Duchenne muscular dystrophy (DMD) patients almost universally lose the ability to walk as the disease progresses. Patients generally understand that loss of ambulation is to be expected, and as was learned from a patient preference study, they tend to put greater priority on maintaining use of their hands. Yet for many years, DMD drug trials included a specific endpoint requiring that they enroll only patients who were still able to walk—denying eligibility to a potentially large number of participants.
That changed when a DMD-focused advocacy organization took the matter up with the Food and Drug Administration (FDA) and helped develop new trial guidelines that allow some non-ambulatory patients to participate in these trials.
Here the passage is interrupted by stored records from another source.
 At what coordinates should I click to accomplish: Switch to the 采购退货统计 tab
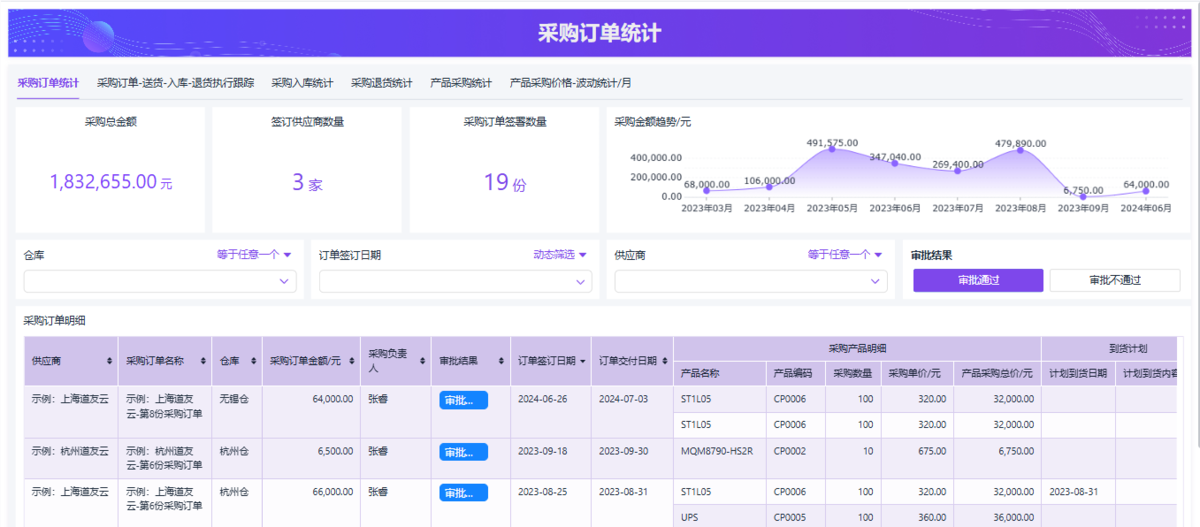coord(381,83)
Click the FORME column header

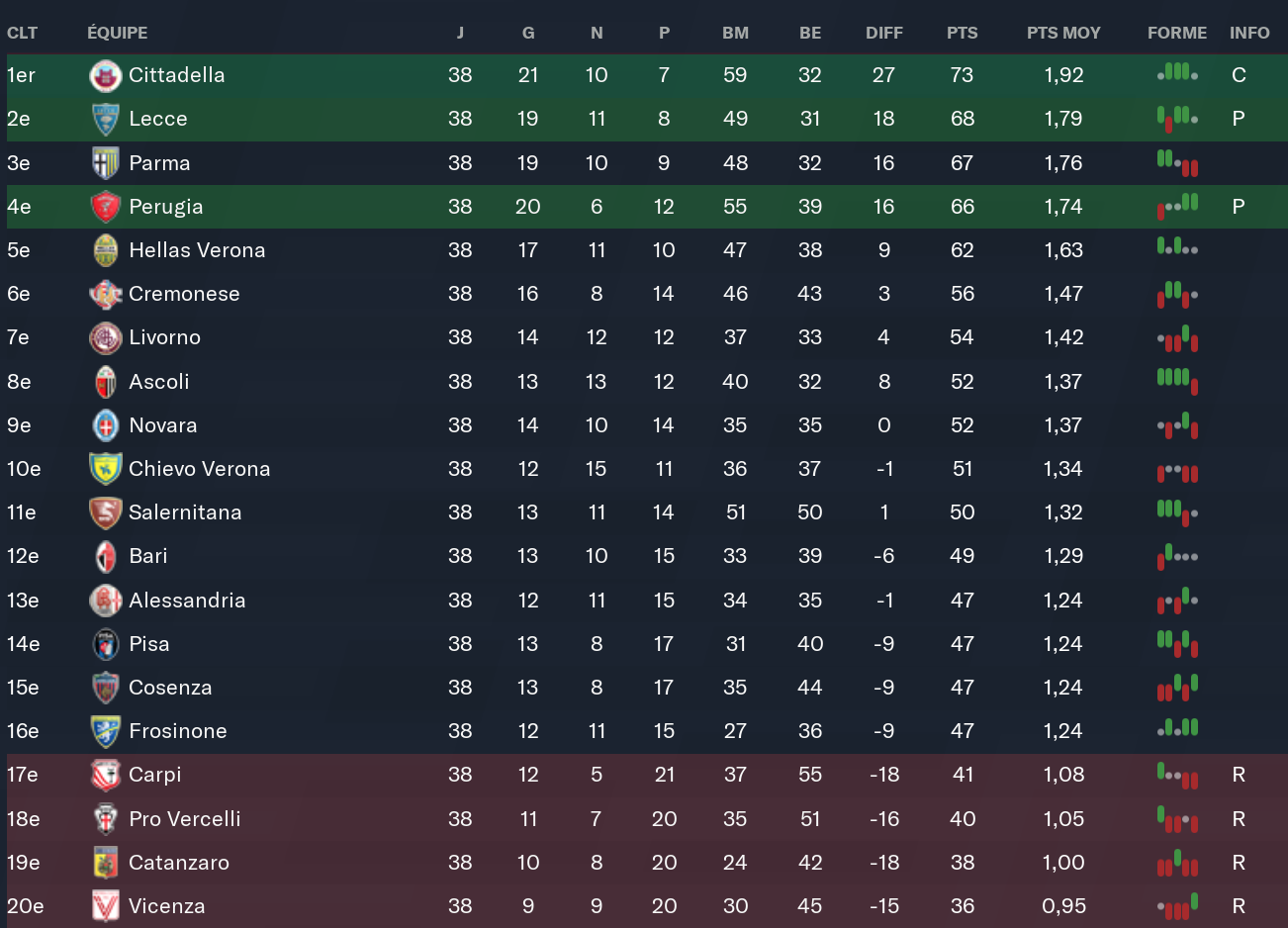[1176, 33]
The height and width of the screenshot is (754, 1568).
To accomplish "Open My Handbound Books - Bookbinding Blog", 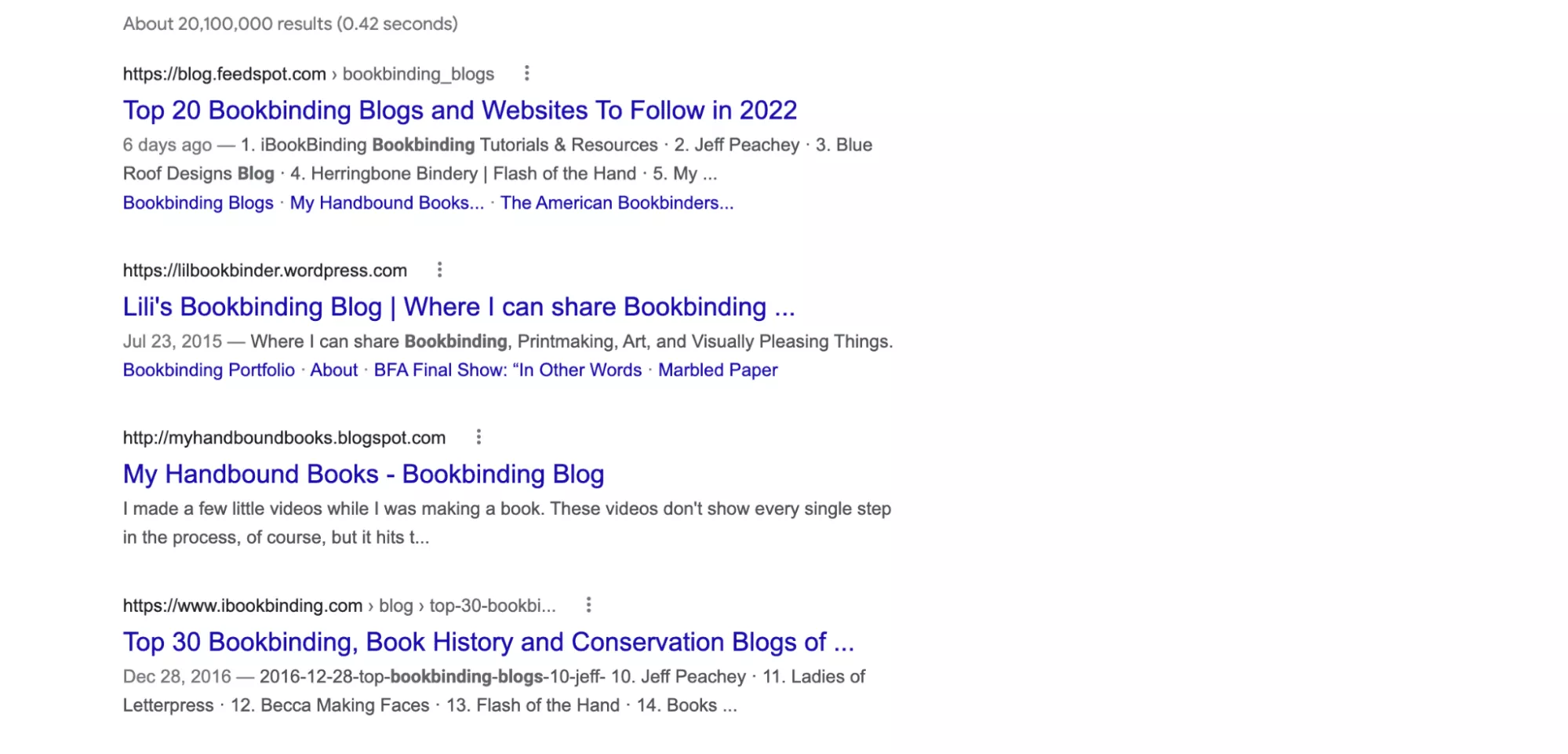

Engaging patients in clinical trial design is essential to ensuring that researchers devise relevant criteria, establish realistic expectations, and pursue goals that are meaningful to the study participants who are central to the success of these costly and risky endeavors. The expanding number and influence of patient advocacy groups in recent years—the National Organization for Rare Disorders lists nearly 1,900 such organizations on its website—underscore the fact that patients are not passive subjects, but people who approach clinical trials with varying degrees of hope, fear, doubt, skepticism, anxiousness, and countless other emotions.
Some may find symptom relief or even a disease modifying therapy, while others won’t have the same outcomes. Some recognize that the study drug won’t benefit them personally, but enroll so they might help others. What unites patients and families who participate in clinical trials is their willingness to sacrifice their time, energy, and so much more for an exercise whose outcome is uncertain at best.